PA, you don't sound like a very profitable customer (good for you, bad for the company selling). Smart consumer packaged goods firms build relationships with profitable customers, and let their competitors waste money on the unprofitable ones.


----------



## marina628 (Dec 14, 2010)

Andrew the way my friend explained it to me and they own a retail store ,let's say there is a couple on cream cheese $1.00 off .They sell 1000 units which means the store can redeem 1000 x $1.00 units back from the supplier.They do not care if they had 1000 customers come in with 1 coupon each or 100 customers come in with 10 coupons each.As long as store sells enough units to redeem coupons it is fine.If they sold 60 units obviously they cannot get credit for 1000 units.
Marina


----------



## andrewf (Mar 1, 2010)

Agreed--the store doesn't care.
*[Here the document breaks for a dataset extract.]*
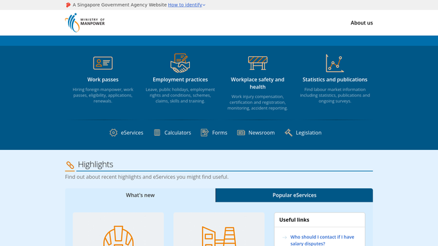
Task: Click the Calculators icon
Action: click(x=157, y=133)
The manufacturer ought to, since its their money.


----------



## Financial Cents (Jul 22, 2010)

I like coupons. I use coupons, but not to any extreme. 

For the most part, I try to live my life avoiding as many diminishing returns as possible, based on a "how much is my time worth" assessment-principle.

Excessive coupon clipping and running around at select businesses with those coupons definitely falls into that diminishing return bucket for me.


----------



## carverman (Nov 8, 2010)

Financial Cents said:


> ..avoiding as many diminishing returns as possible, based on a "how much is my time worth" assessment-principle.
> 
> Excessive coupon clipping and running around at select businesses with those coupons *definitely falls into that diminishing return bucket for me*.


Well this is my feeling too. I do send in the promotion coupons for "buy 2 get one free" etc...when there (may) be a few bucks coming back in the form of
a check...that sort of thing. But frankly with the price of gas-o-line being
what it is..running around from grocery store A to B to use those coupons
and spending gas money in order to save on food coupons..isn't found anywhere in my "frugality manual."


----------



## Plugging Along (Jan 3, 2011)

I used to run around to the different stores (the 3 major ones all within 1km of each)

Now, I just bring the flyer to the main one and get them to do a price match. It requires me to be super organized, but it save me time and money, and really only takes me a couple of minutes to do.


----------



## KaeJS (Sep 28, 2010)

Saw this show for the first time last night.

Its incredible, but its American.

... And NOW look at America.


----------



## I'm Howard (Oct 13, 2010)

I have met soem amazing people who, if they don't want the coupon, leave it at the appropriate item for some one who does.

I was checking out at Publix in Florida, Lady behind me placed several coupons on items i was buying,

She didn't need them, saved me $5, She was delighted.

Many people make a game of it, How much can I save, it becomes a challenge.

My Dad, 92, and His Lady Friend, both quite well off, use coupons as much as they can, especially in Restaurants, it adds some zing to their going out, they both love to save money, that is why they are cmfortable.(coincidently, that is why their kids will receive a nice inheritance, the longer they live, the more they save, the more their kids will get ).


----------



## carverman (Nov 8, 2010)

I'm Howard said:


> My Dad, 92, and His Lady Friend, both quite well off, use coupons as much as they can, especially in Restaurants, it adds some zing to their going out, they *both love to save money*, that is why they are cmfortable.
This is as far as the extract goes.